> What you need to do:
Could you copy the material below word for word, starting at the line containing "504x381 pixels. Task: Expand" and ending at the line containing "coord(190,14)"?

> Recorded data:
━━━━━━━━━━━━━━━━

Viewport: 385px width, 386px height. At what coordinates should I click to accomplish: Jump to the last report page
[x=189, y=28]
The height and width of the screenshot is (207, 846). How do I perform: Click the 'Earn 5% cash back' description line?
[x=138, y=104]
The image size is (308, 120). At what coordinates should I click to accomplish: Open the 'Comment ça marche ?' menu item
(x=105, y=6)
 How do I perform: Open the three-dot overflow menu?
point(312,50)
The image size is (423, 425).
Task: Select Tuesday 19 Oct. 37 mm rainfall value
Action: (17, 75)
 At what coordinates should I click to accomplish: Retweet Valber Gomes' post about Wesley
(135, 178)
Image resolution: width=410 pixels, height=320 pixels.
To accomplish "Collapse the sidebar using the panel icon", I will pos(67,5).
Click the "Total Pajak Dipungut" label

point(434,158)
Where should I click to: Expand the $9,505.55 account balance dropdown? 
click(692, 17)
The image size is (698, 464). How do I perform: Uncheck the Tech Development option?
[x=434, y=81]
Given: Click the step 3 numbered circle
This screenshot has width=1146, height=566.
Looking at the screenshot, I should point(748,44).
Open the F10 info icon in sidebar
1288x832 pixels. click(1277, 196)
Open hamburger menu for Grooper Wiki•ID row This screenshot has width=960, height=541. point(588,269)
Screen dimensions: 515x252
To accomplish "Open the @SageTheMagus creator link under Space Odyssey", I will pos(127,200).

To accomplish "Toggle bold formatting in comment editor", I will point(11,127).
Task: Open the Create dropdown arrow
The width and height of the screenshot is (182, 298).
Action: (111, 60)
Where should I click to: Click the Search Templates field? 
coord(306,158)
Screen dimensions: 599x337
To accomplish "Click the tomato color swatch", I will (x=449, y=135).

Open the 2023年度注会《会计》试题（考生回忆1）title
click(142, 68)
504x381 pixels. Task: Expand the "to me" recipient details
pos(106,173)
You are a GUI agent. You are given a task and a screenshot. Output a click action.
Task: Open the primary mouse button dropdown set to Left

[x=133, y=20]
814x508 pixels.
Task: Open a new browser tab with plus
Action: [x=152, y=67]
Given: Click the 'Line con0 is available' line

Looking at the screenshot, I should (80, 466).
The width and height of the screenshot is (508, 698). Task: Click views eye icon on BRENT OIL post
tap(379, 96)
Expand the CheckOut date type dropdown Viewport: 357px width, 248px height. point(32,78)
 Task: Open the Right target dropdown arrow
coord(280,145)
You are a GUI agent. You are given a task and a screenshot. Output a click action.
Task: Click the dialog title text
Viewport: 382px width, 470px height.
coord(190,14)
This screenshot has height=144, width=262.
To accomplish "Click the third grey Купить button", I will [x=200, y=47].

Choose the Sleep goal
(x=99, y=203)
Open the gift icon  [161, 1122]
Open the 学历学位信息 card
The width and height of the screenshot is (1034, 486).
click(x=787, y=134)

━━━━━━━━━━━━━━━━

> Answer below:
504x381 pixels. Task: Expand the "to me" recipient details
pos(106,173)
You are a GUI agent. You are given a task and a screenshot. Output a click action.
Task: Open the primary mouse button dropdown set to Left

[x=133, y=20]
814x508 pixels.
Task: Open a new browser tab with plus
Action: [x=152, y=67]
Given: Click the 'Line con0 is available' line

Looking at the screenshot, I should (80, 466).
The width and height of the screenshot is (508, 698). Task: Click views eye icon on BRENT OIL post
tap(379, 96)
Expand the CheckOut date type dropdown Viewport: 357px width, 248px height. point(32,78)
 Task: Open the Right target dropdown arrow
coord(280,145)
You are a GUI agent. You are given a task and a screenshot. Output a click action.
Task: Click the dialog title text
Viewport: 382px width, 470px height.
coord(190,14)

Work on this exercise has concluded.